Abraham Ortelius, who thanks to his Theatrum orbis terrarum, is best known as the author of what is described frequently as ‘the first modern atlas’, was an extensive traveller: the son of an Antwerp merchant, he journeyed through the Low Countries, France, Italy, Germany, and crossed the channel to England, from where he moved on west to Ireland. Back in Antwerp, he began to compile and publish his own maps, starting with a wall map of the world and continuing with maps of ancient Egypt; the Roman empire; Asia; and Spain. In 1573, Philip II conferred on him the honour of the title of ‘his majesty’s geographer’, and today EMLO is truly delighted to be publishing Ortelius’s catalogue of correspondence.

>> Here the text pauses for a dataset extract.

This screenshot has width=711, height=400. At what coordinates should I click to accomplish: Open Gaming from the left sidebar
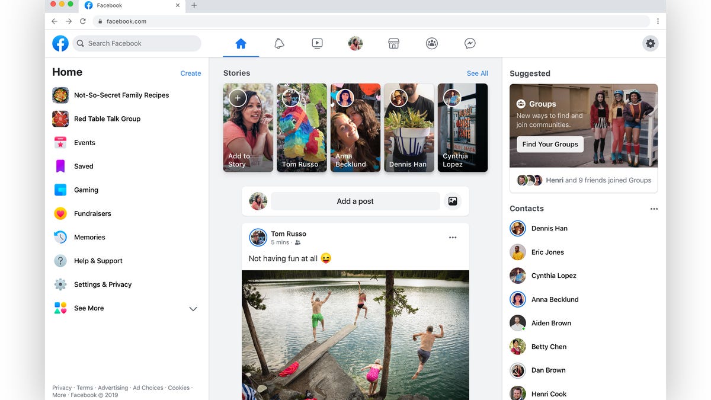pyautogui.click(x=87, y=190)
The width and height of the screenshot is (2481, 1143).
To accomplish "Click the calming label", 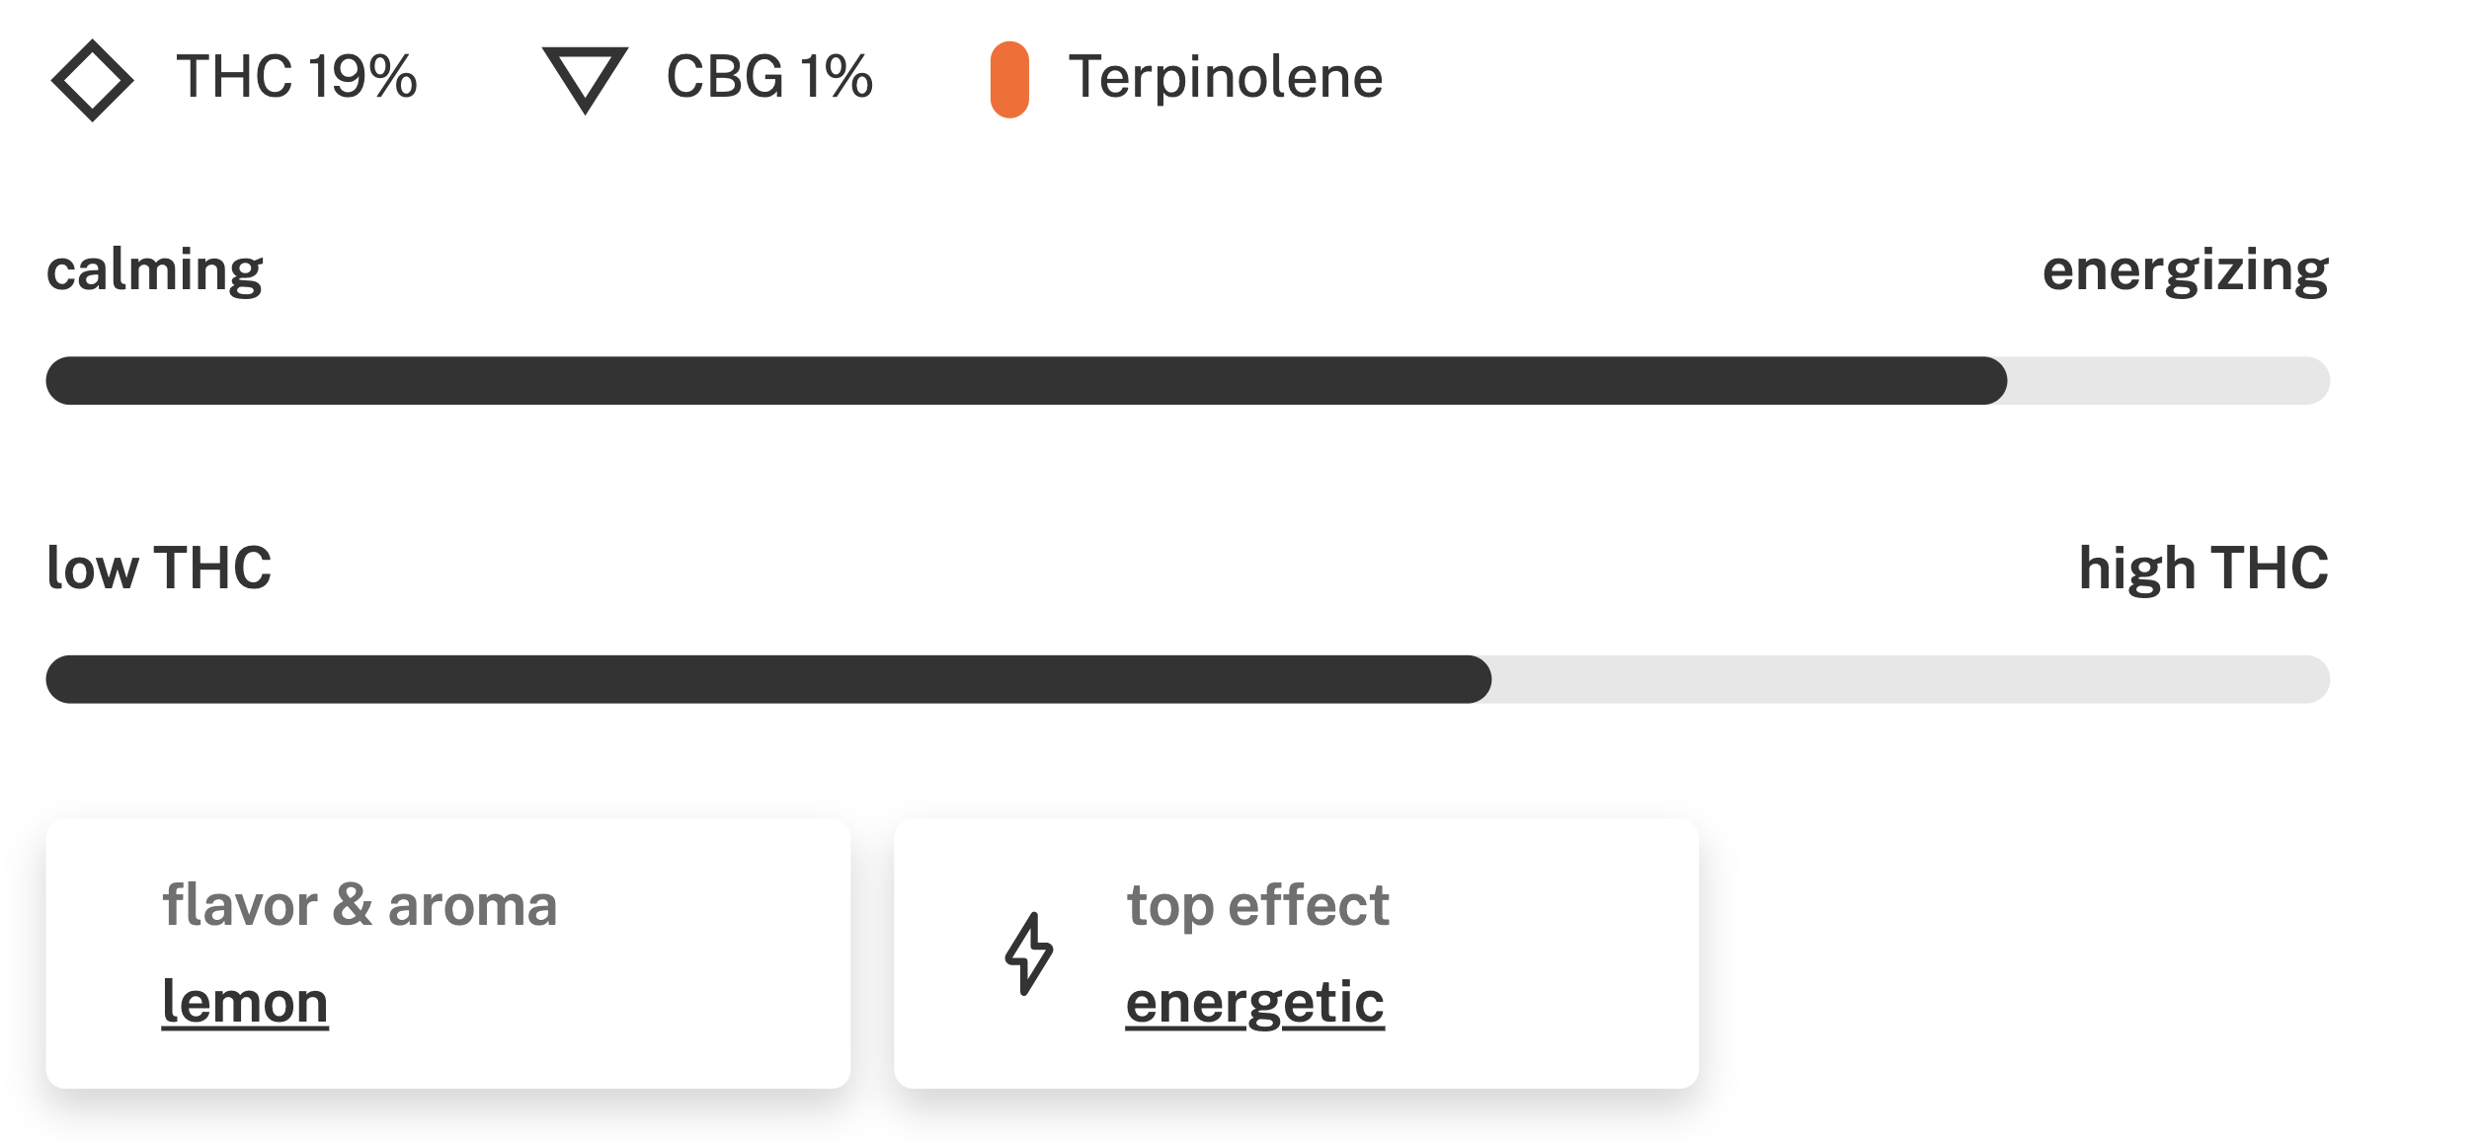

Fittingly, but to the intense frustration of early modern historians, the story behind the after-life of Ortelius’s correspondence is composed of travel and movement as well. Ortelius became one of the leading humanists of the Low Countries and was in communication with a large number of the leading European intellectuals of his day; some decades after his death in 1598, the bulk of his correspondence ended up in the custody of the Dutch Church in London, possibly as the result of a bequest from his nephew, Jacobus Colius the younger. There the letters remained safe and sound until 1862 when the remaining nave of Austin Friars, the Dutch Church in question, was destroyed by fire. Thankfully the letters were saved and were deposited in the Library of the Corporation of the City of London at the Guildhall. From there, at the end of 1884, they were relocated temporarily to Cambridge University Library to allow Jan Hendrick Hessels to prepare his edition for publication. Disaster befell the (now reconstructed) Dutch Church once again when, during an air raid in 1940, a German bomb razed it to the ground. To fund rebuilding work, Ortelius’s letters were dispatched for auction and sold through Sotheby’s, London, to an American collector, Dr Otto Fischer, who rehomed them in Detroit. A second sale was held, back again in London with Sotheby’s in 1968, as a result of which the letters were well and truly scattered across the face of the globe. Since 1992, Ortelius scholar Joost Depuydt, an archivist at the FelixArchief [City Archive], Antwerp, has worked meticulously to track down and reunite them virtually, and to add more letters which were not published by Hessels. The fruits of his ongoing research are now to be found here in EMLO and in an article in the current issue of Imago Mundi.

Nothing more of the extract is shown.